And then, three years later, they won another title.
Maybe it was all an illusion in the first place. Maybe nothing changed other than nicer, softer window treatments, and the winning of titles. But in the span of a disastrous September, during a bizarre and tumultuously uneven season that produced a thermonuclear aftermath that will be felt in Boston for years, the Red Sox undid it all.
What an embarrassing way for the most successful nine years the Red Sox have had in a century to end, with a successful, likable manager having his personal life exposed to the public; the front office appearing small and vindictive, using the old playbook of running people out of town in order to desperately get in the last word and win the public; the players failing to live up to the standards that made them idols and champions; and most of all, virtually none having the class to rise above the anger and pettiness and ego that so often destroy the best times.
Now Terry Francona is gone, and apparently so is Theo Epstein, and so is the great monument known as the 2003-11 Boston Red Sox. It will not rest in peace, for it did not end gracefully with acknowledgment of the most special time in franchise history, or even a hint of respect for everything about the franchise that was transformed. Instead, a two-year disintegration revealed much about the people and personalities who played for and ran the Boston Red Sox, with members of the organization insinuating that the manager who brought two titles was perhaps addicted to painkillers and a team growing so fractured that only its immense talent temporarily kept it together.
Perhaps over time it will again be remembered for Dave Roberts and his famous steal or the bloody sock or coming back against Cleveland in 2007. For now, though, the lasting image of this period will be not that the Red Sox lost the season in the final month, but how each subset of the organization individually handled its piece of the collapse and undermined a great run.

Data extract:
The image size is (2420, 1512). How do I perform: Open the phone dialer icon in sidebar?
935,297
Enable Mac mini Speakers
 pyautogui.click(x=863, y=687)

The problem:
Retype the passage about the Red Sox collapse word for word, from "Perhaps over time" to "a great run.".

Result for this exercise:
Perhaps over time it will again be remembered for Dave Roberts and his famous steal or the bloody sock or coming back against Cleveland in 2007. For now, though, the lasting image of this period will be not that the Red Sox lost the season in the final month, but how each subset of the organization individually handled its piece of the collapse and undermined a great run.